YOUR GOAL: Beginning with the line where "Collapse the Queries navigation pane" appears, please restate each line of the records below word for word until the last one, inclusive, and nothing else.

DATA FOR PROCESSING:

<<<<

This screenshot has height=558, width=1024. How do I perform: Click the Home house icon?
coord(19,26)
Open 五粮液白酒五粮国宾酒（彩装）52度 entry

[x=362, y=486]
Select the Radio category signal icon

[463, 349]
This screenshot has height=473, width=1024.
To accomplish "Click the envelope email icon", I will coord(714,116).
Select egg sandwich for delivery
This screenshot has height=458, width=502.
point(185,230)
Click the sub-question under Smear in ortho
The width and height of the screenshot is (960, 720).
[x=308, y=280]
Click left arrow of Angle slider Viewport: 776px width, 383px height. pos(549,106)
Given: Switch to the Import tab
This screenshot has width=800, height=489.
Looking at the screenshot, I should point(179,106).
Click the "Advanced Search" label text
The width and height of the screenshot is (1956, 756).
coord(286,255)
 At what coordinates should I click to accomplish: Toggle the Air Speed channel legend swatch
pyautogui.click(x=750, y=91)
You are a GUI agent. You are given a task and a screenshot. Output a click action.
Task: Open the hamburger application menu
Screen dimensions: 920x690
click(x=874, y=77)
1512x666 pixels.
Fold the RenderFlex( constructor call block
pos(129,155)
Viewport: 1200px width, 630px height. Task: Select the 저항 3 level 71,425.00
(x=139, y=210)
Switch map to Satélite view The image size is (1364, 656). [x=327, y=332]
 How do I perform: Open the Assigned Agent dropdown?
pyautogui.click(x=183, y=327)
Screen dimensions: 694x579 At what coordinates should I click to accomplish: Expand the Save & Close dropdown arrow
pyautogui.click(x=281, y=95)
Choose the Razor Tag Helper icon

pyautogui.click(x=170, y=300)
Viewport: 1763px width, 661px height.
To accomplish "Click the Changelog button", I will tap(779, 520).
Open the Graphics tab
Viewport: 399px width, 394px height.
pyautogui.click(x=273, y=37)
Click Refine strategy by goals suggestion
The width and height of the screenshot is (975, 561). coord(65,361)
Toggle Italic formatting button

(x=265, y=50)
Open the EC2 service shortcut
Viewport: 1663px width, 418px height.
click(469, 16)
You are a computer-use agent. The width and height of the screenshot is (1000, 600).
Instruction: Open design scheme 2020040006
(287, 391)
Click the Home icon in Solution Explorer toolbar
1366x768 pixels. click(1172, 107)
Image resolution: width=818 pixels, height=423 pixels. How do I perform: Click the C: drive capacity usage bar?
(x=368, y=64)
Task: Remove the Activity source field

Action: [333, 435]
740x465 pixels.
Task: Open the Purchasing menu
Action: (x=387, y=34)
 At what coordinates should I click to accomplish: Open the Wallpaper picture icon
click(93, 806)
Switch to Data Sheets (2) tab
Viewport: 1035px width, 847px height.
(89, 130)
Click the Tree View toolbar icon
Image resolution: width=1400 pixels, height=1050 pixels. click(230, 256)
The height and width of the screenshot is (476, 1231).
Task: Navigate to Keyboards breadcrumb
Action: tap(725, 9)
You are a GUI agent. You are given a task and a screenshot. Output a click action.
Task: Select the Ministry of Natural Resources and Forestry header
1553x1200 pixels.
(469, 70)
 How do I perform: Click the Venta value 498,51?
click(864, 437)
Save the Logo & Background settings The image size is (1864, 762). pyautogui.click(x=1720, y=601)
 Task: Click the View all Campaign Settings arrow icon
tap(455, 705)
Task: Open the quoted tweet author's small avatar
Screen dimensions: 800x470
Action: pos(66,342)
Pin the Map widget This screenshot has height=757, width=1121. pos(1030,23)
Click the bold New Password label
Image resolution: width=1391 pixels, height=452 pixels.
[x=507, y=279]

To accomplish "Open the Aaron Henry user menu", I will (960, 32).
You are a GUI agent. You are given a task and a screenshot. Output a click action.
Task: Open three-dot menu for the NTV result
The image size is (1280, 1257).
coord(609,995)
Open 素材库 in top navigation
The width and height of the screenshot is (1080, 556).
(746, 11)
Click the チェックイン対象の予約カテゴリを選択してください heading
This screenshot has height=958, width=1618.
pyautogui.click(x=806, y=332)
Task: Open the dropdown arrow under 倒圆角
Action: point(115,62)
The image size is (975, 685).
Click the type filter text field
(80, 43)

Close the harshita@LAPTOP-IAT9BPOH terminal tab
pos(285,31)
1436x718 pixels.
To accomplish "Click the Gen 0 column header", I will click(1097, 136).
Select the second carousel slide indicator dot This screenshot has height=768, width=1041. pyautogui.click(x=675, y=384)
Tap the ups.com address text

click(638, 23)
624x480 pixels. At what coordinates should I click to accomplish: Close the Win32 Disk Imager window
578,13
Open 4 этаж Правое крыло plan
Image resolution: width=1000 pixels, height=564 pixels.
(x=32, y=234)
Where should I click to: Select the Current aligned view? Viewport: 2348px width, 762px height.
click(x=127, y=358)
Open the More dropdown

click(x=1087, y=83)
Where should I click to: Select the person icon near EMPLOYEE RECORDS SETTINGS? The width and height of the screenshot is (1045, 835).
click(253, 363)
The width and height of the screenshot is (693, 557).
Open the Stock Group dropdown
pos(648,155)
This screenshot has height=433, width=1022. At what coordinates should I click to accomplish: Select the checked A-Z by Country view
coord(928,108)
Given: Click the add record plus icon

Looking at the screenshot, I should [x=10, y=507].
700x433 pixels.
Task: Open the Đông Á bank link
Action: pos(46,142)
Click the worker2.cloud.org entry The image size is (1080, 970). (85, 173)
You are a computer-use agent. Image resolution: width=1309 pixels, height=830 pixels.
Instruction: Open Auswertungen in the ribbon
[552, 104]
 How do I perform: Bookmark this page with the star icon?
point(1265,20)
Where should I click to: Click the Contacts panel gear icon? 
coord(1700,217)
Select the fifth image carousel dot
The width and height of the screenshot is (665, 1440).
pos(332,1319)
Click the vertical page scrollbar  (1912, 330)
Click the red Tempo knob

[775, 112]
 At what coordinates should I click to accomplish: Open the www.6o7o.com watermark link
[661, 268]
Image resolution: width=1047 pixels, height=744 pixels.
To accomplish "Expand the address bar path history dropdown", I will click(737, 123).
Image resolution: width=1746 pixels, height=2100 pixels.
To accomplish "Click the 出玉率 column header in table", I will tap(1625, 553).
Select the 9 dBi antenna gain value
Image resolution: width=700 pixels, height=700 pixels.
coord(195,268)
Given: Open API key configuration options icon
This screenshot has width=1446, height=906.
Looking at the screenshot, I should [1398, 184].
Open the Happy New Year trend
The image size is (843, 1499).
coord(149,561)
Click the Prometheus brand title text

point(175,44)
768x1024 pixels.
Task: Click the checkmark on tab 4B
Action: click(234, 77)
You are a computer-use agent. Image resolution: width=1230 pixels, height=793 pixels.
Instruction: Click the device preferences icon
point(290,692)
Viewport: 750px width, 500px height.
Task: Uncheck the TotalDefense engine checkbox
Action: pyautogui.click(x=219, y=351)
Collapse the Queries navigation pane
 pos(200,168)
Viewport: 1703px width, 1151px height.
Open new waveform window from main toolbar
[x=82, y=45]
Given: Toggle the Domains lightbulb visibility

>>>>

OUTPUT:
Collapse the Queries navigation pane
 pos(200,168)
Viewport: 1703px width, 1151px height.
Open new waveform window from main toolbar
[x=82, y=45]
Given: Toggle the Domains lightbulb visibility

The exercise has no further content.